Tristeza infinita por la muerte de Pipo Aza
Cuando un buen amigo me dio la triste noticia de que Pipo Aza había muerto, se lo hice repetir porque no lo podía creer. Así, tan de repente. Pero la triste noticia era cruda realidad: Pipo había muerto.
Nacido en Huesca, asentado en Las Regueras, formado en Santiago de Compostela y finalmente residente en Oviedo, tenía un currículum profesional difícilmente superable: premio extraordinaria de Medicina; ex jefe del servicio de cirugía del HUCA; profesor de la Facultad de Medicina de Oviedo; miembro de la Real Academia de Medicina Asturiana, etcétera, etcétera. Pero su currículum personal era muy superior: enamorado de su esposa, Rocío; padre entrañable de sus cinco hijas: Salomé, María José, Marta, Rocío y María Fernanda, a las que adoraba y acompañaba muchas veces en sus viajes al extranjero; apasionado abuelo de sus nietos, alabando al mayor por sus cualidades y notable inteligencia dándonos a conocer sus importantes trabajos escolares, de los que se sentía, con razón, plenamente orgulloso; socialmente muy humano, con un gran sentido del humor, cordial, amable, muy amigo de sus amigos, cazador impenitente, en fin, una persona perfecta, quizá tuviese algunas pequeñas imperfecciones (que yo no conocí, si es que las tuvo), pero, aun así y por ello, más humanamente perfecto. Era, en fin, un hombre bueno, extraordinariamente bueno.

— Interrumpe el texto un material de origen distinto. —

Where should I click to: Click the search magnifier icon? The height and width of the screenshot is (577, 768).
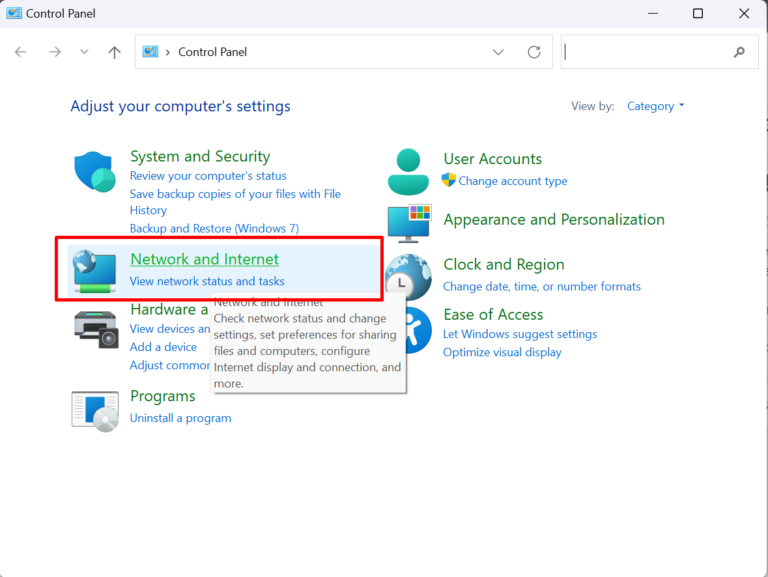coord(739,52)
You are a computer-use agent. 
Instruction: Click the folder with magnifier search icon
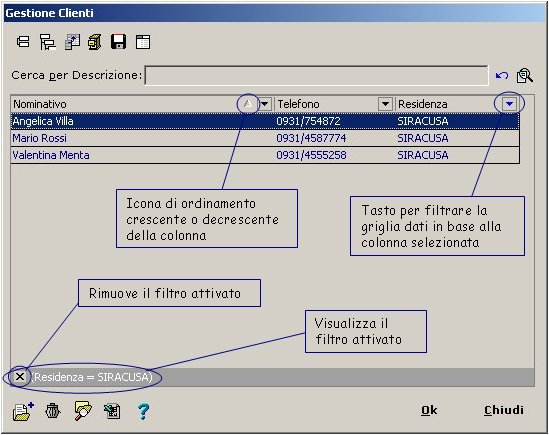[83, 411]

Conocí a Pipo, no hace muchos años, al participar, casi a la vez en una tertulia que más tarde bautizamos como Martes y Viernes, y desde el primer momento nuestra amistad, libre, exenta de todo tipo de compromiso y ligaduras, sincera, fue en aumento, hasta llegar a ser uno de mis mayores, mejores y más entrañables amigos. Mi tristeza por su indefinida ausencia es infinita.
Espero que, cumpliendo con sus arraigadas creencias religiosas, esté sentado a la derecha, muy cerca, de Dios Padre, porque realmente se lo merece.